* EXTRACTED DATA
= = =

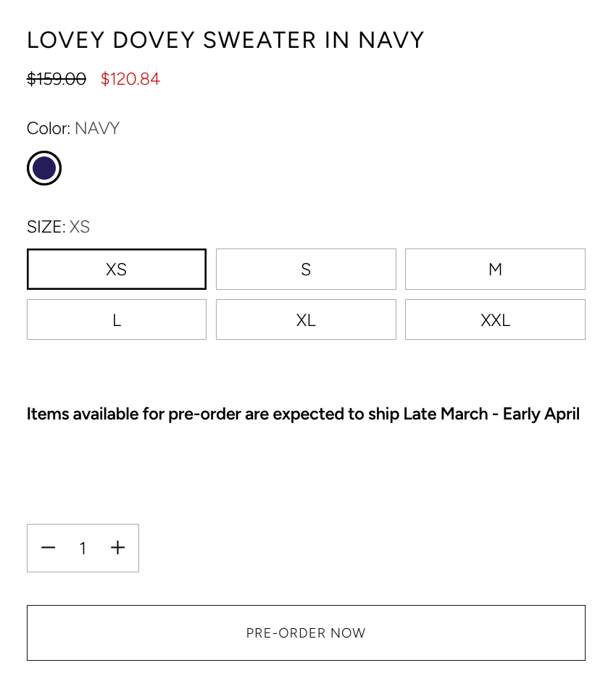Click the crossed-out $159.00 price
Image resolution: width=616 pixels, height=697 pixels.
pyautogui.click(x=57, y=79)
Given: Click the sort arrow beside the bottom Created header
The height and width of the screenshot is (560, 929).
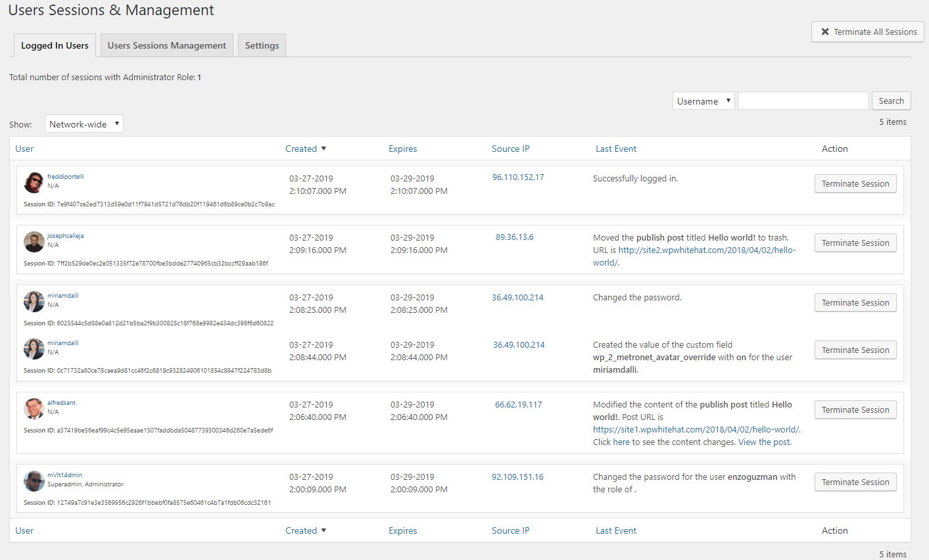Looking at the screenshot, I should point(323,531).
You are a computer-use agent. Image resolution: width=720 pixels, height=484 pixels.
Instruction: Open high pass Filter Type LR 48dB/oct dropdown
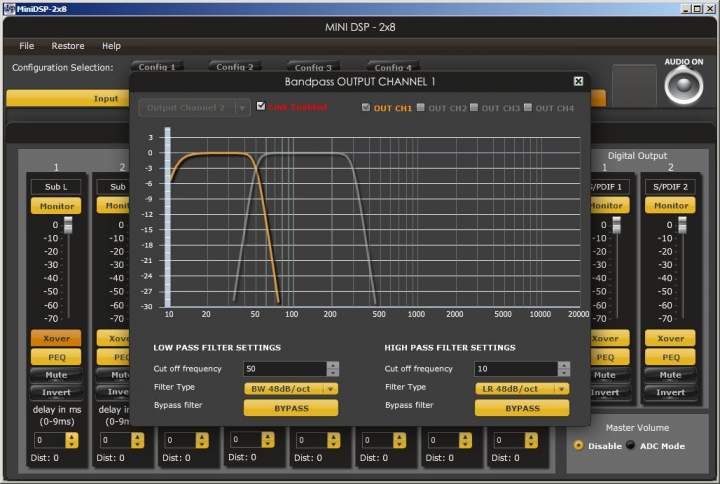(x=522, y=388)
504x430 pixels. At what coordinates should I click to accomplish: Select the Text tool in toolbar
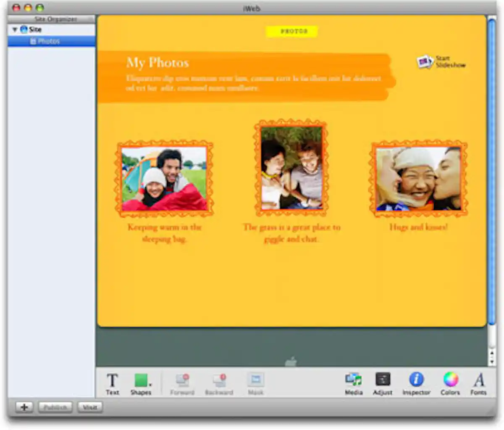[112, 383]
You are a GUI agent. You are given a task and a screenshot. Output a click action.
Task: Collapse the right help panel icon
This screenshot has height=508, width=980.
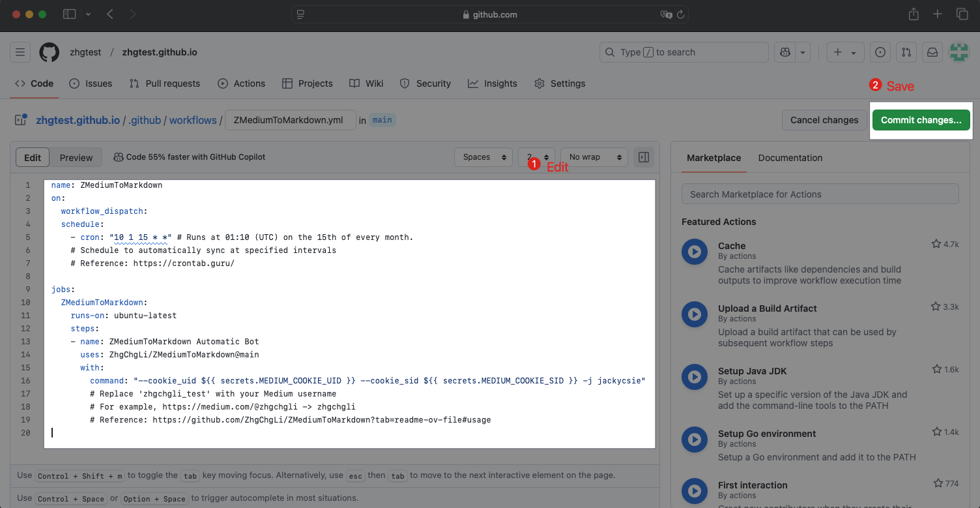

= = =

From the data above, copy each line that has the string "agent".

You are a computer-use agent. Image resolution: width=720 pixels, height=484 pixels.
You are a GUI agent. You are given a task and a screenshot. Output a click action.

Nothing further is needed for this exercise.